The main point about lisp is 'there is no accounting for taste'.

Lisp leaves most things up to the programmer's taste.

You can write Lisp that looks like Fortran, or C++/Java, or Scheme.

You can make a DSL that directly models the problem.

You can use objects or no objects, do everything in CLOS or do everything with
structs.

You can write your own object system.

You can make it fast or slow, you can use correct data structures or you can
do everything with lists.

You can use macros for everything or you can never touch macros ever.

You can make your program one big macro.

None of these things are 'bad taste.'

Most people have different taste from you.

Most people only end up learning the part of the language consistent with the
paradigm that they like.

If you only know that piece of the language, you will have difficulty working
on someone else's project when they are working in a different paradigm.

None of the individual pieces of the language are particularly difficult.

People complain macros are difficult to understand.
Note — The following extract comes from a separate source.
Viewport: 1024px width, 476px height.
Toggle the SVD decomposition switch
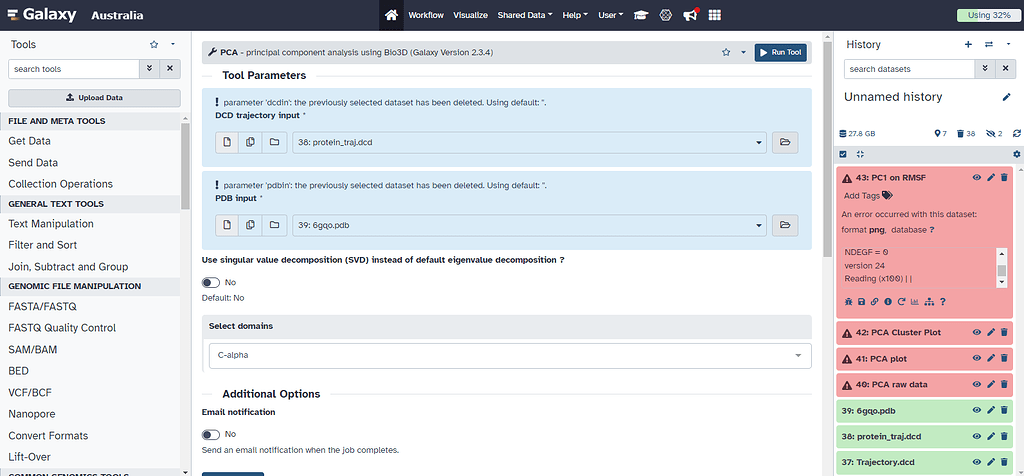(211, 283)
Macros are easy. If you
can understand a program that concatenates lists to make a new list, you can
understand a macro. Macros are quite literally 'just lisp code'.
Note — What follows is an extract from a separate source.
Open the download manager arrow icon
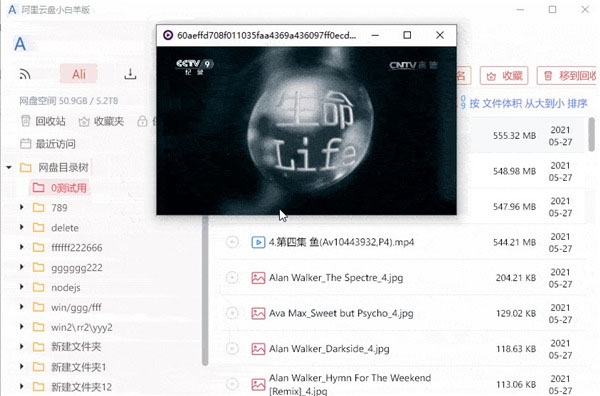This screenshot has width=600, height=396. click(x=130, y=74)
Are some macros written in a way that you can not personally understand? Most
likely, but that is not an issue inherent to macros. You have to be careful
about checking inputs, and creating the proper debugging and type checking at
macro-expansion time. Just like any other program. There does seem to be a
stupid tendency for people to cram an entire macro into a single function.
This is foolish, the whole point is that you have the entire power of this
lisp runtime. There is no reason to write it like c pre-processor garbage.
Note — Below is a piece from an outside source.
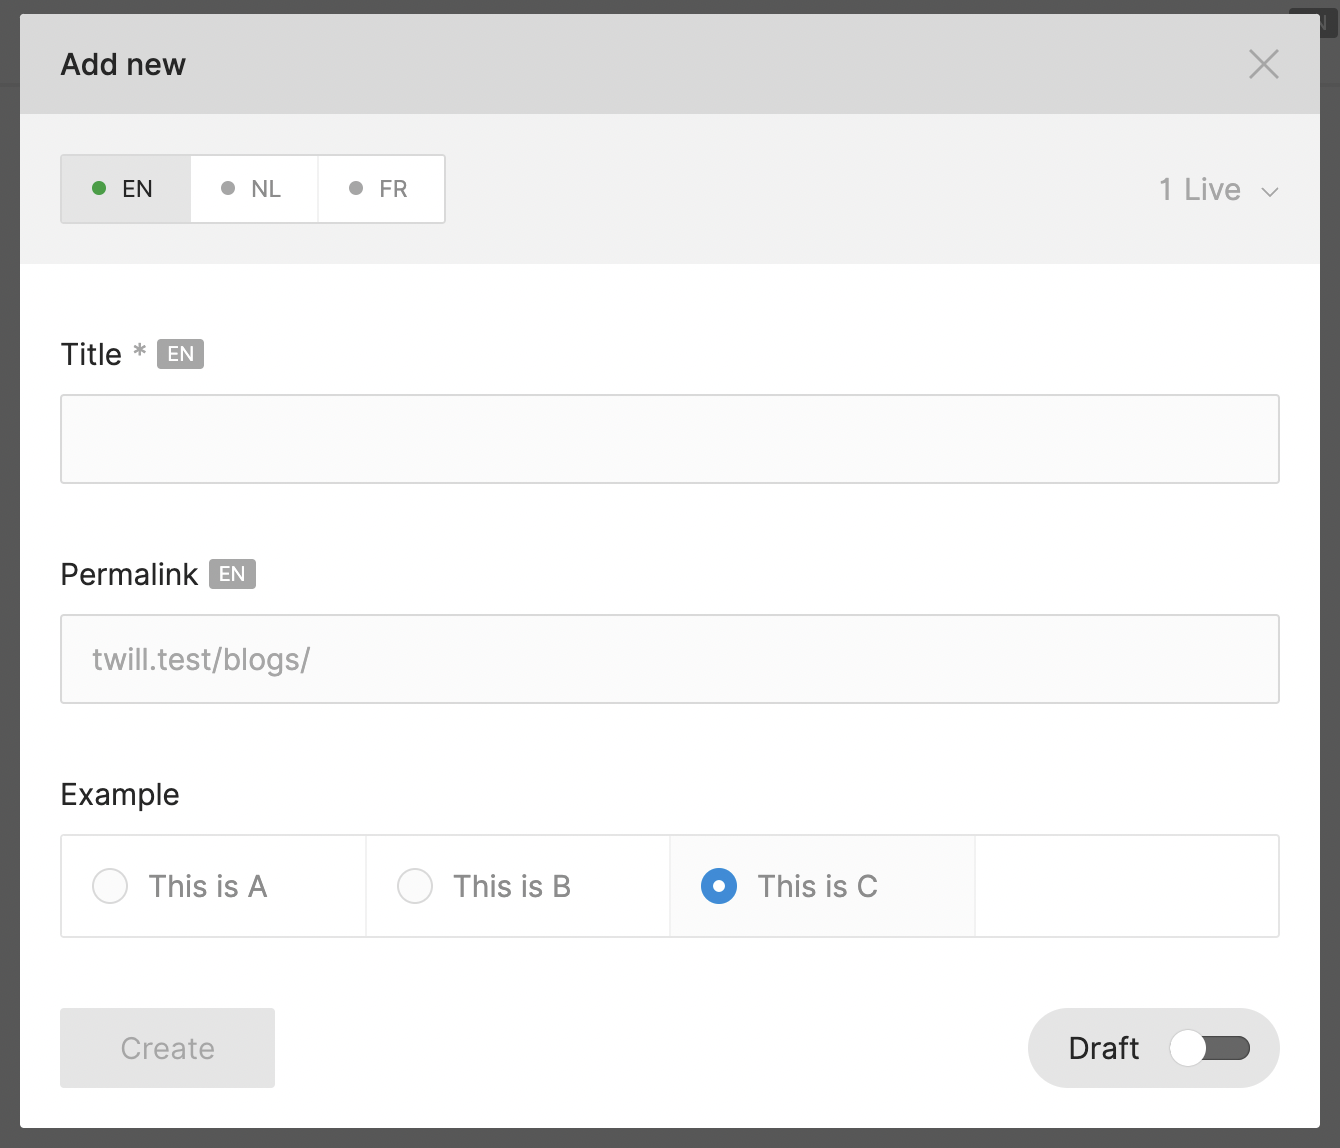This screenshot has width=1340, height=1148.
Task: Click the chevron arrow beside 1 Live
Action: pos(1270,192)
So, how does one write good lisp code? Well, one way is to pick some
standards. This is as difficult has having someone in charge willing to gently
say 'this doesn't really match up with the style of the code around it'. If
I've inherited some code, when I do a bug fix, I'm going to do my damnedest to
stick with the style that it is written in (unless it is truly tagbody/go
awful, in which case I might rewrite).

This kind of turned into a rant, I apologize. I guess my point is that sure,
lisp is powerful, but the real issue is the number of options that it
provides. At some point, you have to pick a subset and a style, and go with
it. And then you have to be comfortable learning if you inherit something that
you don't know yet.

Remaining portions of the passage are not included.